63. Das Evangelium
verbreitet sich nach Rom.
Aber der eifrigste unter allen, man
darf es wohl sagen, war Paulus, der jüngste unter den Aposteln. Paulus,
erfüllt und belebt von dem Heiligen Geist, reisete umher in allen
Ländern und in den vornehmsten Städten, wo damals Juden und Schulen
waren, lehrte das Evangelium unter den Juden und Heiden mit großer
Gefahr und stiftete und erbaute ansehnliche Gemeinden oder Kirchen, zum
Beispiel in einer Stadt namens Antiochia. In Antiochia blieb er mit
seinen Freunden und Gehilfen ein ganzes Jahr. Daselbst wurden auch die
Bekenner des Evangeliums zum erstenmal und seitdem Christen
genannt, das heißt: Angehörige Christi, Königlichgesinnte, nämlich
solche, welche sich zum Reich Gottes zählen und Christum als ihren
Herrn und König erkennen und verehren. Denn Christus heißt soviel als
ein Gesalbter, das ist: ein König.
Als der Apostel die ganze Gegend,
welche er zu durchreisen vermochte, in einen schönen Pflanzgarten des
Christentums verwandelt hatte, kam er endlich wieder nach Jerusalem.
Die Juden in Jerusalem warteten schon lange auf ihn, daß sie ihn
töteten. Es entstand wegen seiner ein Aufruhr selbst in dem Rat. Der
römische Kriegsobriste, der in der Burg lag, rückte mit der ganzen
Besatzung aus und führte den Apostel als Gefangenen in die Burg. Damals
sprach zu ihm der Herr: »Fürchte dich nicht, Paulus! Denn wie du von
mir in Jerusalem gezeuget hast, also mußt du auch in Rom zeugen.« Es war
aber Rom damals
die berühmteste und mächtigste Stadt in der Welt und die Residenz des
Kaisers. Die Juden faßten einen neuen Mordanschlag gegen ihn. Vierzig
Juden verschworen sich, sie wollten nichts essen und nichts trinken,
bis sie ihn getötet hätten. Es hatte können ein langer Fasttag werden.
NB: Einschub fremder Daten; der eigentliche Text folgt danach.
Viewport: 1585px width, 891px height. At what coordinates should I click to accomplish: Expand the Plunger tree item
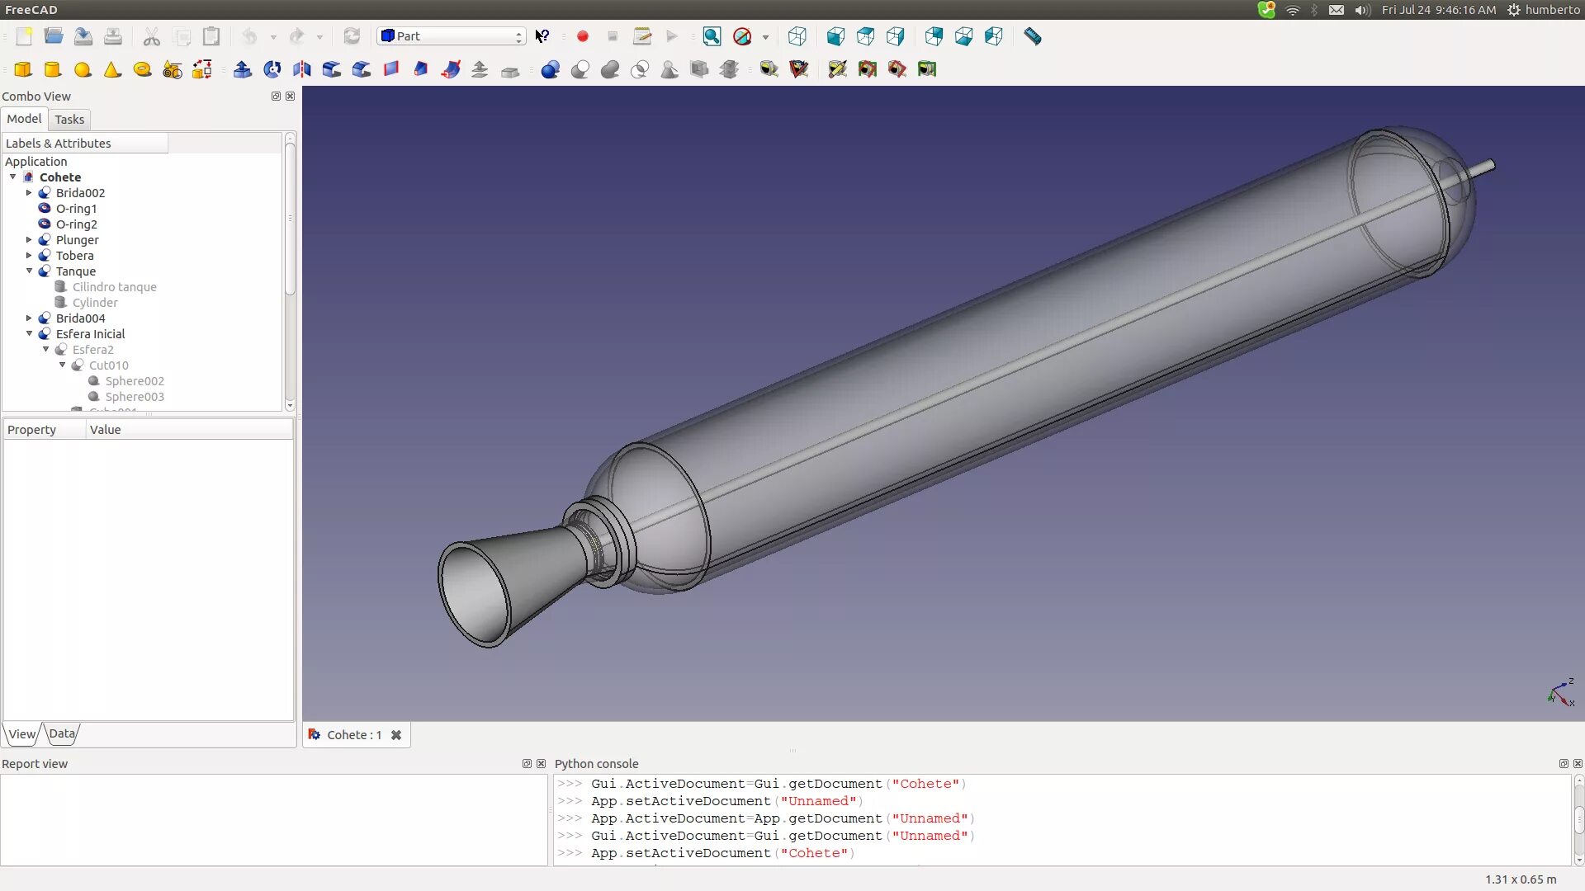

Denn der Qbriste ließ ihn der Nacht mit hundert Mann zu Fuß, siebenzig Reitern und zweihundert Schützen nach Cäsaria abführen vor den
Landpfleger Felix, daß man sagen kann, das Evangelium sei mit einem
römischen Kriegskommando geflüchtet und gerettet worden, daß es nach
Rom, in die Hauptstadt der Welt, gebracht würde.
Zwei Jahre lang saß
Paulus gefangen und ward nicht losgesprochen und nicht verurteilt. Doch
durften die Seinigen zu ihm kommen und ihm dienen. Es widerfuhr ihm
nichts Böses. Nach zwei Jahren kam ein anderer Landpfleger, namens
Festus, in das Land. Die Juden verlangten von ihm, daß er den Apostel
nach Jerusalem bescheiden sollte zum Verhör. Denn sie hatten den
Anschlag gegen ihn noch nicht aufgegeben, ihn zu töten. Der neue
Landpfleger schien zuletzt nicht abgeneigt dazu. Aber der Apostel faßte
einen herzhaften Entschluß zu seiner Rettung. Er sprach: »Ich stehe vor
des Kaisers Gericht. Ich begehre mein Recht von dem Kaiser.« Denn er
wußte wohl, in welcher Gefahr er wäre, wenn er nach Jerusalem wäre
gebracht worden. War der Apostel kurz entschlossen, so war es der
Landpfleger auch: »Auf den Kaiser hast du dich berufen, zum Kaiser
sollst du ziehen.«
Um dieselbe Zeit besuchte den neuen Landpfleger der
König Agrippa, welcher jüdisch war und von dem Geschlechte des Herodes.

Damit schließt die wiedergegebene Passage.